Federal Minister for Education, National Harmony, and Youth Affairs
- In office 17 August 2023 – 4 March 2024
- Preceded by: Rana Tanveer Hussain
- Succeeded by: Khalid Maqbool Siddiqui

Personal details
- Born: October 12, 1950 (age 75) Hyderabad, Sindh, Pakistan
- Profession: Writer, Columnist, Journalist
- Awards: Pride of Performance (2021)

= Madad Ali Sindhi =

Pakistani writer columnist and journalist

Madad Ali Sindhi (مدد علي سنڌي , مدد علی سندھی) is a Pakistani writer, columnist and journalist who belongs to Sindh, Pakistan. He served as the caretaker Federal Minister for Education, National Harmony, and Youth Affairs.

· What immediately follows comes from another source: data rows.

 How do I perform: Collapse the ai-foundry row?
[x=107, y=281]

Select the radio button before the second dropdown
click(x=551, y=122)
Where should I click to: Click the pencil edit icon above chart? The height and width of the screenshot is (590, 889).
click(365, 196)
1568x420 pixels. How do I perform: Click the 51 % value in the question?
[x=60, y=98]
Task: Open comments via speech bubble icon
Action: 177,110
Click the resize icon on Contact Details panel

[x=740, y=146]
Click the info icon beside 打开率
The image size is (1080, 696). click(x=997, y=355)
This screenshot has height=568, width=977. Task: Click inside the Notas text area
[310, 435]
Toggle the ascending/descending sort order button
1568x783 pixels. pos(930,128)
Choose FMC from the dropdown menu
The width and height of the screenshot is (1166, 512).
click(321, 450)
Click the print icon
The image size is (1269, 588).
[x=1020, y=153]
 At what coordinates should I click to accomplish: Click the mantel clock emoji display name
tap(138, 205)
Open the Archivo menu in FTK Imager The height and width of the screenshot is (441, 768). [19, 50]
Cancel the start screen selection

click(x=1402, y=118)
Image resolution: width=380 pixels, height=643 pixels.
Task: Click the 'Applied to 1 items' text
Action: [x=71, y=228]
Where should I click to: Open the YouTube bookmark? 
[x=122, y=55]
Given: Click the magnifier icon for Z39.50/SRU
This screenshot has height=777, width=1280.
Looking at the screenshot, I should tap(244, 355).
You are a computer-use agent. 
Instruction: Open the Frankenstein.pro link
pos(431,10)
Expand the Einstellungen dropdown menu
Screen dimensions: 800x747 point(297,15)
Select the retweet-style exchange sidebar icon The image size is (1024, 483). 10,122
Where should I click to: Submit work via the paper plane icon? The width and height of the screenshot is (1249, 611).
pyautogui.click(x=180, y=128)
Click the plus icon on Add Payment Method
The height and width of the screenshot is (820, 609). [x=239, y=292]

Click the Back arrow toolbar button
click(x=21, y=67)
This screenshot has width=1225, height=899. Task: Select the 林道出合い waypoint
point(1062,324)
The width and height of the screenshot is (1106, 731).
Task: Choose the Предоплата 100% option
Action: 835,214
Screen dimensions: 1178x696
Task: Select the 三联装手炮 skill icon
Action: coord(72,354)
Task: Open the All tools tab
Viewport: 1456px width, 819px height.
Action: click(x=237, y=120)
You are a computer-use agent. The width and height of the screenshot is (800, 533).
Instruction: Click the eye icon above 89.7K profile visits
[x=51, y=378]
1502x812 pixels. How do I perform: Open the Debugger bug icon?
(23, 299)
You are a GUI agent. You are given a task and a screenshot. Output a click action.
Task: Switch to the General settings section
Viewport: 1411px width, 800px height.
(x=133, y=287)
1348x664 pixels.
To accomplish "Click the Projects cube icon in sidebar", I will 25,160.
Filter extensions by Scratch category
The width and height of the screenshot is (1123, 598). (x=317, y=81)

==Early life and education ==
Madad Ali Sindhi was born to Allah Bux Qureshi on 12 October 1950 in Hyderabad city of Sindh, Pakistan. According to encyclopedia Sindhiana by Sindhi Language Authority Hyderabad, he got primary education from Fatima primary school Hyderabad, Sindh. He did his matriculation from Govt. Boys school Hyderabad. He received degree of B.A from Sachal arts and commerce college Hyderabad. He passed M.A from university of Sindh, Jamshoro. He started writing from 1968 as well as took part in politics. He remained organizer of Hyderabad Sindh for Awami League of Sheikh Mujibur Rahman in 1969. He is member of board of governors body of Sindhi Language Authority.

==Books==
- History of Sindh by Culture Department of Sindh Pakistan.
- Ancient Sindh
- Koonja bee kaee koonja.
- Duleh Darya Khan - The Forgotten Hero of Sindh by MIJTB Culture Department, Government of Sindh
- Cartography of Sindh Volume-I, Sindh Archives, Karachi

==Award==
Writer Madad Ali Sindhi was rewarded with a presidential civil award pride of performance by Govt. Of Pakistan on 14 August 2021 regarding his rendered services in Sindhi literature.